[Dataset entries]
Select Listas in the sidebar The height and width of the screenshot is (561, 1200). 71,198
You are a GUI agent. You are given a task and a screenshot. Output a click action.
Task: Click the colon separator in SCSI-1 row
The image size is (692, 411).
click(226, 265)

Instructions to follow => Return every record above exactly, line by line.

Task output =>
Select Listas in the sidebar The height and width of the screenshot is (561, 1200). 71,198
You are a GUI agent. You are given a task and a screenshot. Output a click action.
Task: Click the colon separator in SCSI-1 row
The image size is (692, 411).
click(226, 265)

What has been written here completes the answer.